RÉCIT DES COMPAGNONS DE SA CAPTIVITÉ.
L'archevêque transmit au roi les pièces du procès avec un rapport défavorable
(il avait juré la mort du Père) qu'il signa ainsi que les autres nobles. En
outre, l'archevêque écarta le geôlier, qu'il jugeait trop humain pour le
prisonnier et le remplaça par son intendant, personnage dur et cruel qui le
laissait chargé de fers dans une complète solitude. Ne se fiant pas aux fers qui
lui enserraient les pieds, il avait imaginé des fers recourbés qui
s'entrelaçaient dans des anneaux, tant il redoutait une évasion, quoique le
martyr répétât que si ses liens étaient de cire il ne voudrait pas les rompre,
et que si on ouvrait les portes il ne les franchirait pas, afin de ne pas se
dérober, à une cause juste, jusqu'à ce que la Providence eût fait connaître
qu'elle en disposait autrement. On le garda à vue nuit et jour et les habitants
d'Edimbourg se relayaient pour cette besogne. L'archevêque de cette ville
s'apercevant que sa femme montrait une extrême compassion au prisonnier — elle
n'était ainsi que quand elle avait trop bu — la fait appeler et lui interdit ces
bontés. Enfin, on reçut les ordres royaux condamnant à mort le prisonnier s'il
ne reniait les points qu'il avait souscrits. Le bruit s'en répandit et parvint
au prisonnier. Les gardes lui demandèrent comment il se trouvait ; il répondit :
Comme un homme étendu par terre sous le poids des fers.
Il leur
demanda s'il y avait des nouvelles, ils disent : «Non.» Et moi je vous en
annonce une : «C'est que demain ou après-demain un prêtre doit mourir. »

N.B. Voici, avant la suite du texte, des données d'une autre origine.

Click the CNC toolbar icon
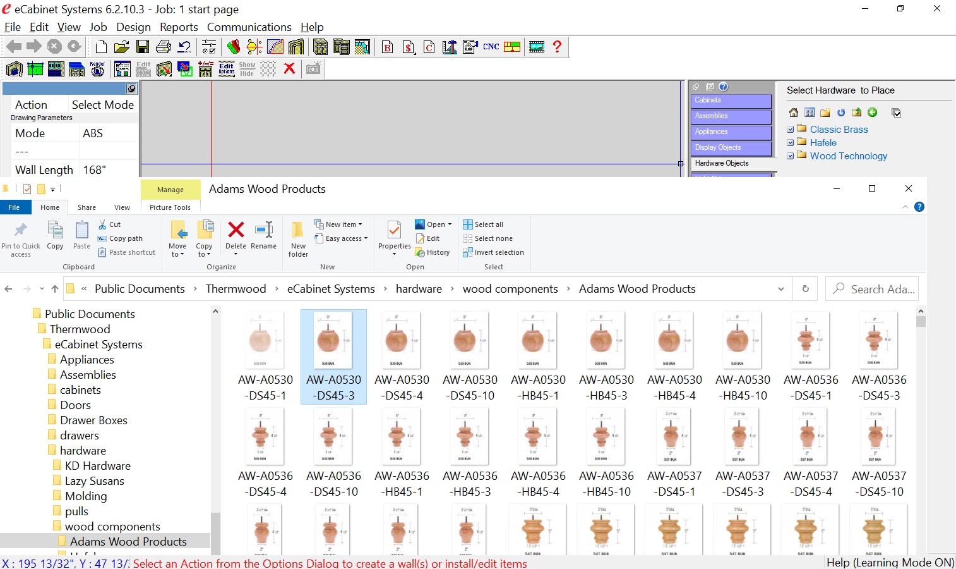 [491, 47]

L'archevêque revint à Edimbourg avec des nobles et d'autres comparses pour
rendre le jugement. La veille de sa mort, le martyr se fit laver les pieds et
convia les assistants à ses noces du lendemain. Le bruit que firent les gardes
le priva du moyen de se recueillir la nuit suivante, mais au matin il obtint un
moment de solitude pour prier. Le magistrat arriva avec une troupe de bourgeois
armés, chercher le prisonnier, à qui on demanda s'il était prêt. Il répondit
qu'il était prêt depuis longtemps et désirait cet instant. Au sortir de la
prison, il était vêtu d'un habit déchiré, le majordome de l'archevêque lui ayant
volé son manteau. A son passage,une foule de tout sexe et de tout rang
l'attendait, les femmes et les amis de ses compagnons de captivité, qui quelque
temps auparavant l'avaient assailli d'injures et de boules de neige le croyant
cause de leurs malheurs, mieux instruits aujourd'hui, sachant son innocence, sa
fermeté, son refus de dénoncer les catholiques, lui souhaitaient bonne chance.

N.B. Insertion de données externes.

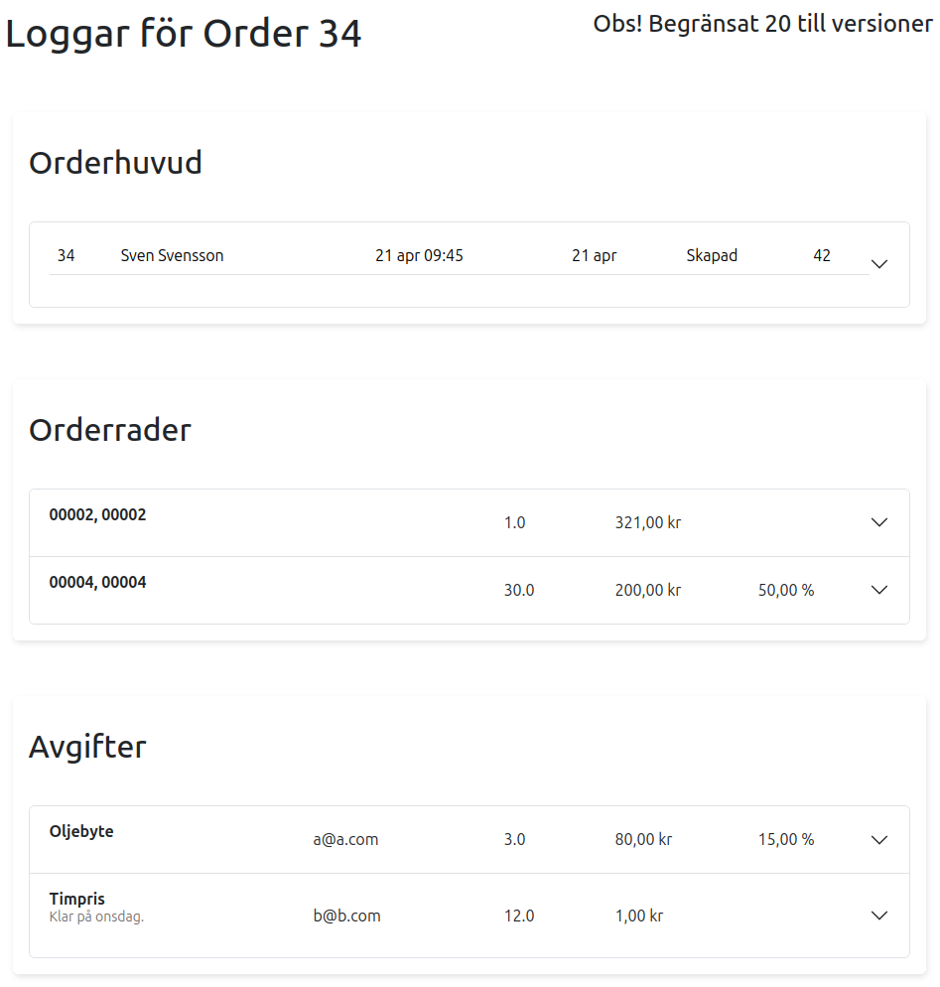Image resolution: width=940 pixels, height=987 pixels.
Task: Click the customer name Sven Svensson
Action: [172, 255]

Tout le monde pleurait, même les hérétiques. Introduit dans la chambre du
Conseil, l'accusé s'assit et demeura couvert. Lecture faite des noms des
assesseurs, on lui demanda s'il récusait quelque juré. Il répondit : « Si ce
sont des amis, ils doivent être à mes côtés ; s'ils sont mes ennemis, ils ne
peuvent être juges équitables.
— Alors,lui
dit-on,c'est à Rome qu'il faut aller chercher des jurés, ou bien nous devrions
peut-être demander à ceux qui ont assisté à vos messes de venir siéger ici.
— Ces
pauvres gens, dit l'accusé, entendent mieux le petit négoce dont ils vivent, que
les causes criminelles. »
L'archevêque ayant observé que, s'ils étaient pauvres, c'était la faute du Père,
le martyr lui réplique que c'était lui, archevêque, qui les avait ruinés en les
emprisonnant et en les pressurant. On savait qu'ils avaient été obligés, pour
avoir la paix, de lui abandonner tout ce qui leur restait. Quant à lui, Ogilvie,
il n'avait jamais été à charge à personne et n’avait jamais cherché qu'à venir
en aide aux âmes et à les sauver de l'hérésie.
« Vous
mentez, dit l'archevêque.
— Dites-nous alors, dit le Père, si vous le pouvez, ce que c'est que le
mensonge. Pour moi, je dis ce que je pense et ce que je sais être vrai. »
[On le
questionna sur l'autorité du roi, le pouvoir attribué au pape de déposer les
rois et de délier les sujets du serment de fidélité.]
Le Père
répondit à chaque question comme il avait déjà fait. Quand vinrent ces deux
questions, à savoir : si le pape peut déposer un roi excommunié et s'il peut le
livrer aux coups des assassins, il déclara qu'il ne répondrait pas.
Les juges
lui firent observer que se taire sur un pareil point c'était s'avouer coupable.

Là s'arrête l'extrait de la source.